El krenk se frotó los antebrazos lentamente. ¿Irritación?, se preguntó Dietrich. ¿Impaciencia? ¿Frustración?

—Un feudo es un derecho a usar o poseer lo que pertenece al Herr a cambio de un pago en dinero o servicios. A cambio, él… os protegerá de los golpes de vuestros enemigos.

El krenken permaneció inmóvil mientras las sombras de los rincones aumentaban y el cielo visible por la ventana se oscurecía hasta convertirse en magenta. La cima del Katerinaberg brillaba al sol, libre todavía de la sombra engullidora del Feldberg. Dietrich empezaba a preocuparse ya cuando la criatura se apartó lentamente de la ventana y contempló… ¿Qué? ¿Quién podía decir en qué dirección enfocaban aquellos peculiares ojos?

—Por qué hacéis esto; pregunta —inquirió por fin.

—Se considera buena cosa entre nosotros ayudar a los débiles y un pecado explotarlos.
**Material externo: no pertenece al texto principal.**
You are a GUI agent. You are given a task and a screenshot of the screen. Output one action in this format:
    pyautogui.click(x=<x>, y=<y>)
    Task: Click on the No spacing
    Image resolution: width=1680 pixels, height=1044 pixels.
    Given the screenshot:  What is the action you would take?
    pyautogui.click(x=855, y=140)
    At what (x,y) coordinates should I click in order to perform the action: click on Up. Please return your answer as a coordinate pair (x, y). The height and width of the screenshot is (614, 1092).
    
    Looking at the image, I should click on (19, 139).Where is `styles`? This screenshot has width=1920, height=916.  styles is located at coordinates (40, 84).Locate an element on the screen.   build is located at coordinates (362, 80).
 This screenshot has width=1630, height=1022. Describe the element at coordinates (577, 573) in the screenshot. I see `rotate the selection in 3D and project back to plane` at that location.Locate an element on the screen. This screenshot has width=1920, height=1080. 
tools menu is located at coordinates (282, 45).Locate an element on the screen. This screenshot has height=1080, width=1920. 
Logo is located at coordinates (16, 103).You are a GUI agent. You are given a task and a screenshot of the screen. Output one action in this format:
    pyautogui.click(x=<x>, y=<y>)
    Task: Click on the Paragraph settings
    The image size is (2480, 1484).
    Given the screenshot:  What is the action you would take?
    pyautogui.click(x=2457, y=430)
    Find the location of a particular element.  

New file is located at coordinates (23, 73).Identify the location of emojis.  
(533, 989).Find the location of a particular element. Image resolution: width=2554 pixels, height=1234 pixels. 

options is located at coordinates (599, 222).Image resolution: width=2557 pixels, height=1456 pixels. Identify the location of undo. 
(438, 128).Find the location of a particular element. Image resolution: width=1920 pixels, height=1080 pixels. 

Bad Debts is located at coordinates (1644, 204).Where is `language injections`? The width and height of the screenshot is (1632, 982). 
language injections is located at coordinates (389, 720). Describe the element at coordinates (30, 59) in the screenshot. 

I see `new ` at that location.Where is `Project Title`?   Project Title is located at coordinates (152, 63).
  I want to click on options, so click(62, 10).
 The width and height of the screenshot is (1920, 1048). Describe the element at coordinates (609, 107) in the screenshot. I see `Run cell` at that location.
La criatura volvió sus ojos dorados hacia él.

—Tonterías.

—Tal como el mundo entiende las cosas, tal vez.

—«Regalos hacen esclavos» es un dicho nuestro. Un señor ayuda para demostrar su fuerza y su poder, y obtiene los servicios de aquellos a quienes gobierna. El débil da regalos al fuerte para ganar su clemencia.